Search code examples
pythonpandasdataframematplotlibscatter-plot

ValueError: 'c' argument must be a color, a sequence of colors, or a sequence of numbers


homicide_scatter_df.plot.scatter(x='Homicide',y='Area Name',s = 225,
                                c = 'Population/mil', colormap='viridis', 
                                 sharex=False)

The code above works and I get my scatterchart with the dots changing colour depending on the area population.

fig, ax = plt.subplots(figsize=(10, 6))

ax.scatter(x = homicide_scatter_df['Homicide'], 
           y = homicide_scatter_df['Area Name'],
           s = 225,
           c = 'Population/mil', colormap='viridis',
           sharex=False)

However, the code above throws an error regarding c:

ValueError: 'c' argument must be a color, a sequence of colors, or a sequence of numbers, not Population/mil


Update: After fixing the column issue, there is still an issue with the colour bar.
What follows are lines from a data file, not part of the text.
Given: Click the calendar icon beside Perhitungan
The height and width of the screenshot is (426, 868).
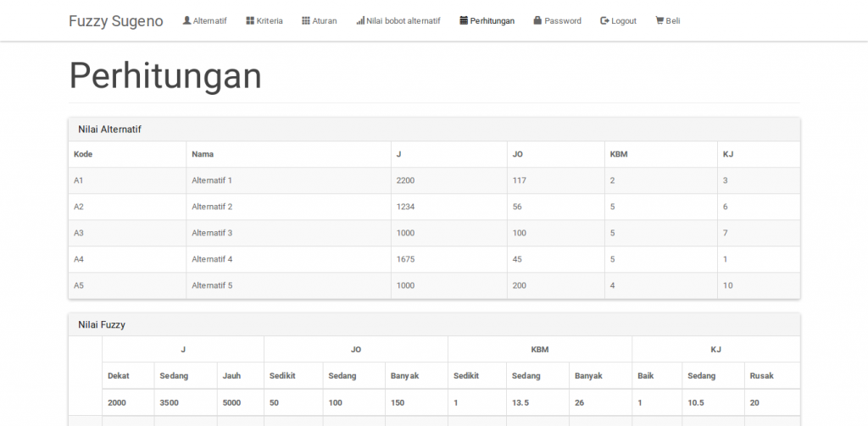Looking at the screenshot, I should click(x=463, y=20).
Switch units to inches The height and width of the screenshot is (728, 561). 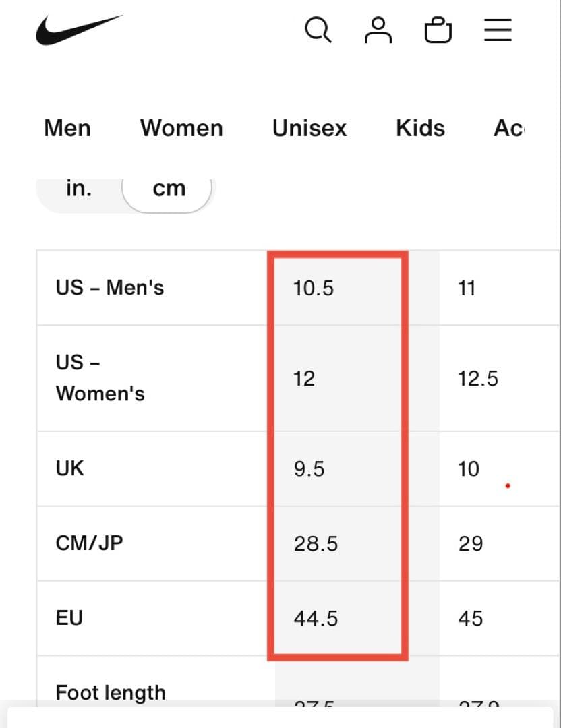point(79,189)
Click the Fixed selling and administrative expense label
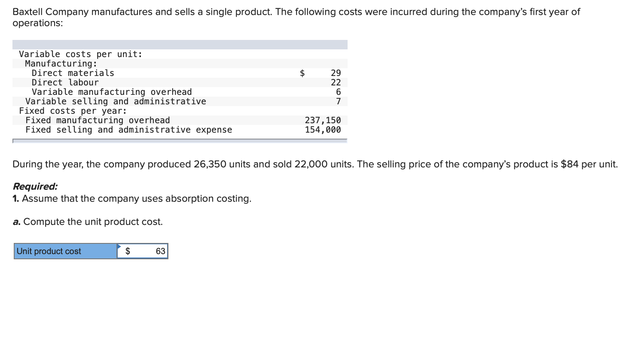This screenshot has width=629, height=364. tap(128, 130)
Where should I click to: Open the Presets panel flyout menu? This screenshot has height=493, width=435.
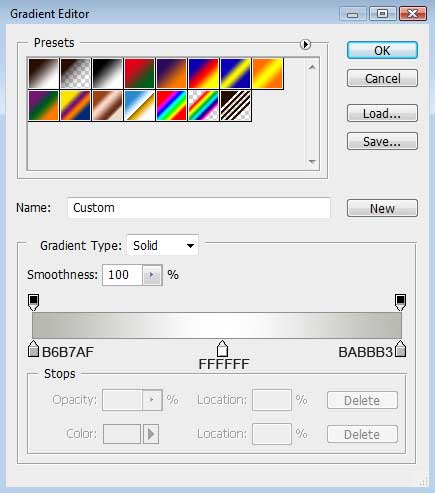point(305,44)
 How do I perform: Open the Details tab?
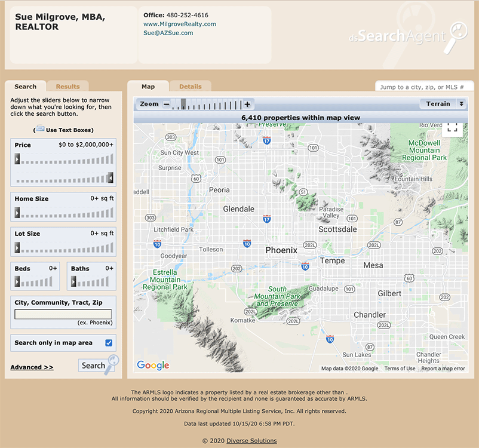[x=191, y=87]
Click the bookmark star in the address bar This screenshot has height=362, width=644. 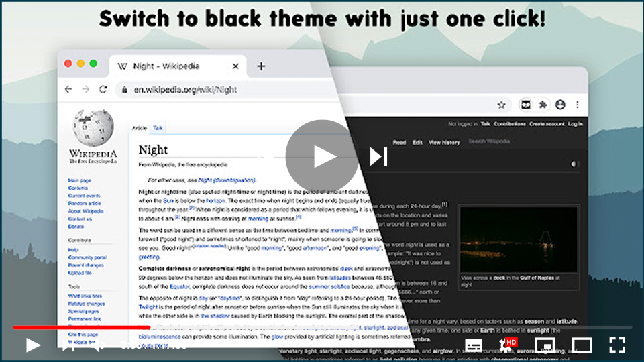tap(501, 105)
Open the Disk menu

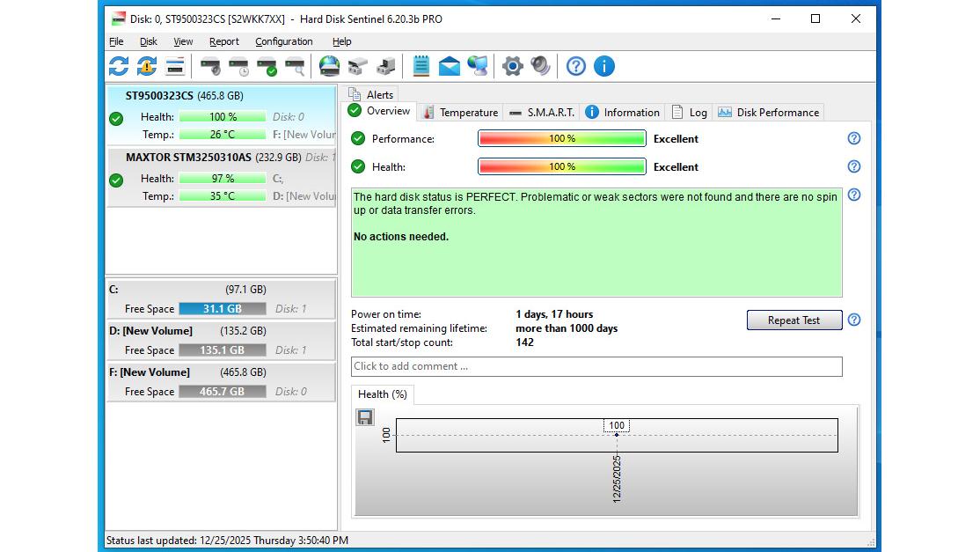[149, 41]
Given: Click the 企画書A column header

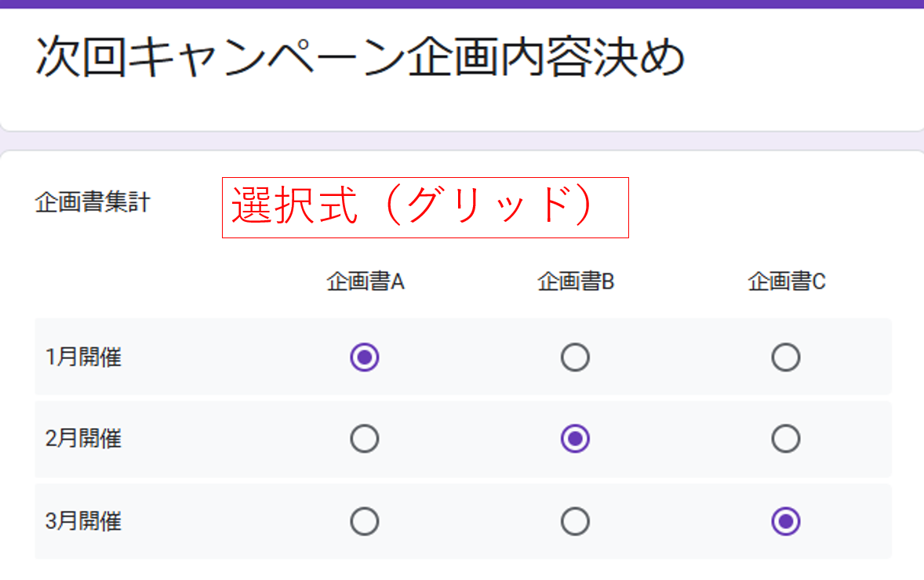Looking at the screenshot, I should 366,281.
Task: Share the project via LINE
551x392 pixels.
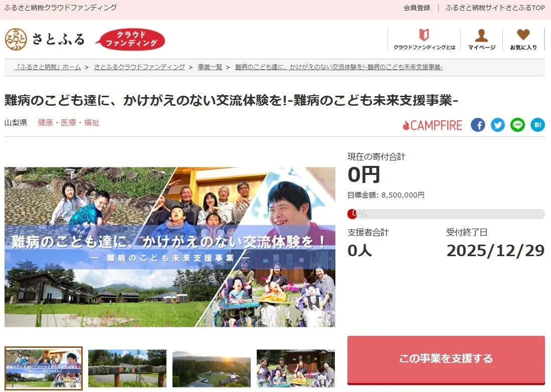Action: [517, 125]
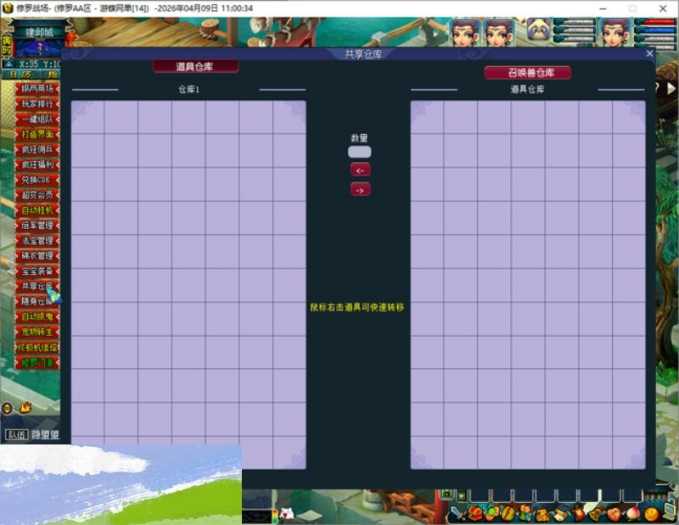Screen dimensions: 679x525
Task: Select the first slot in 仓库1 grid
Action: 88,117
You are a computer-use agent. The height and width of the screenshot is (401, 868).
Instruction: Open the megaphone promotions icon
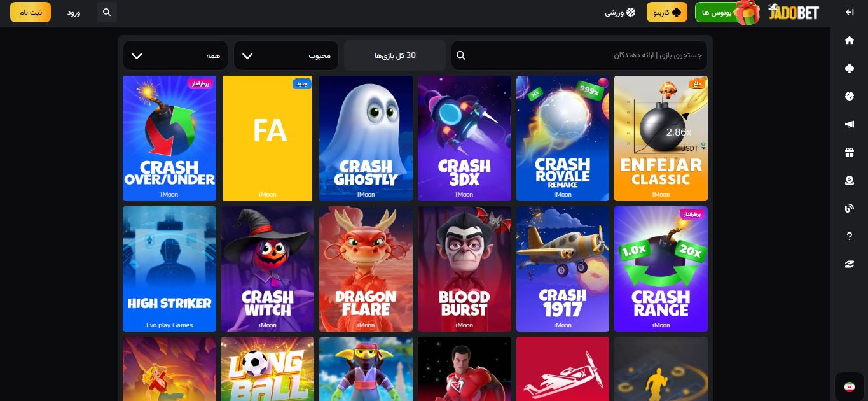[x=849, y=124]
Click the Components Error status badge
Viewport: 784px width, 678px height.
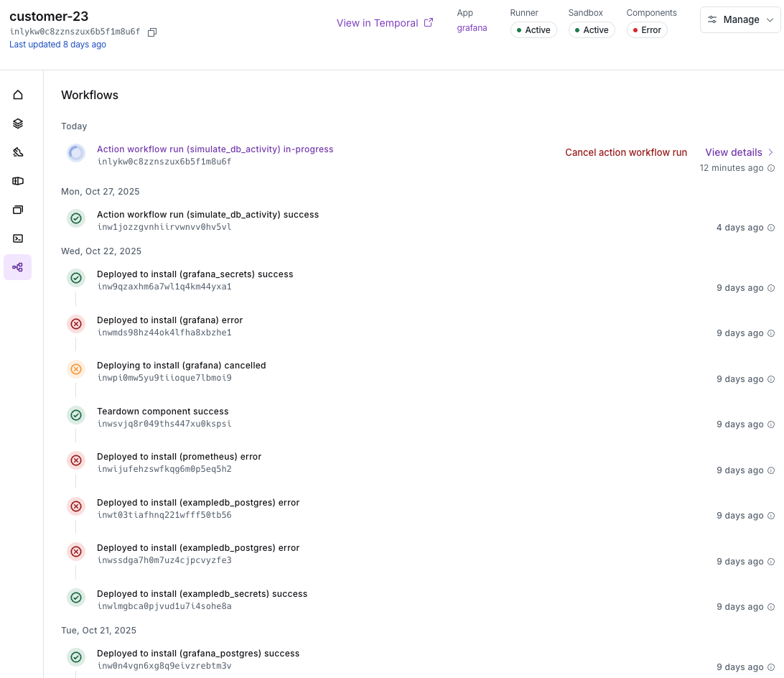coord(647,29)
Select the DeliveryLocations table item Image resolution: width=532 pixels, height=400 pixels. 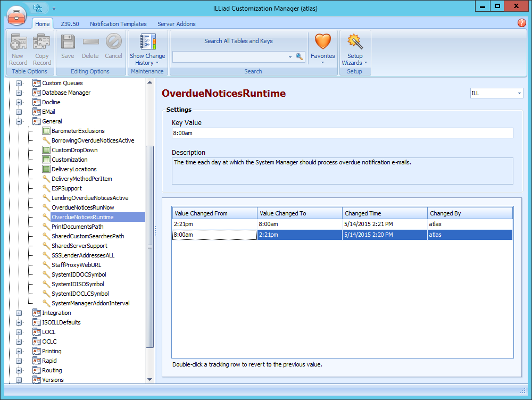[x=74, y=169]
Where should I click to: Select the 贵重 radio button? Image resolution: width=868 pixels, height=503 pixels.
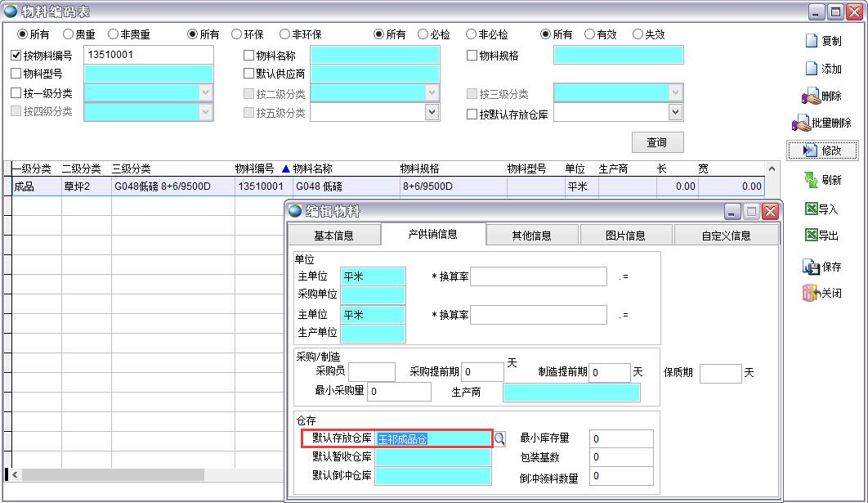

On the right of the pandas chart I get a colour range bar with the label "Population/mil". The matplotlib version does not present the same colour bar with a range of colours. Is it possible to get the same colour bar using the second method?

Update: I now have the colour bar, but the colours are in the opposite order to the data.

norm = colors.Normalize(homicide_scatter_df['Population/mil'].max(), homicide_scatter_df['Population/mil'].min())
plt.xticks(rotation=90)
fig.colorbar(cm.ScalarMappable(norm=norm,cmap='YlGnBu'), ax=ax)

The above code shows the bar in the correct place and with the correct values. However, the colour is in the opposite order to the dots colour.

How can I change the colours to ascend the correct way?


Solution

  • In the pandas plot, c='Population/mil' works because pandas already knows this is a column of homicide_scatter_df.

    In the matplotlib plot, you need to either pass the full column like you did for x and y:

    ax.scatter(x=homicide_scatter_df['Homicide'], 
               y=homicide_scatter_df['Area Name'],
               c=homicide_scatter_df['Population/mil'], # actual column, not column name
               s=225, colormap='viridis', sharex=False)
    

    Or if you specify the data source, then you can just pass the column names similar to pandas:

    data: If given, parameters can also accept a string s interpreted as data[s].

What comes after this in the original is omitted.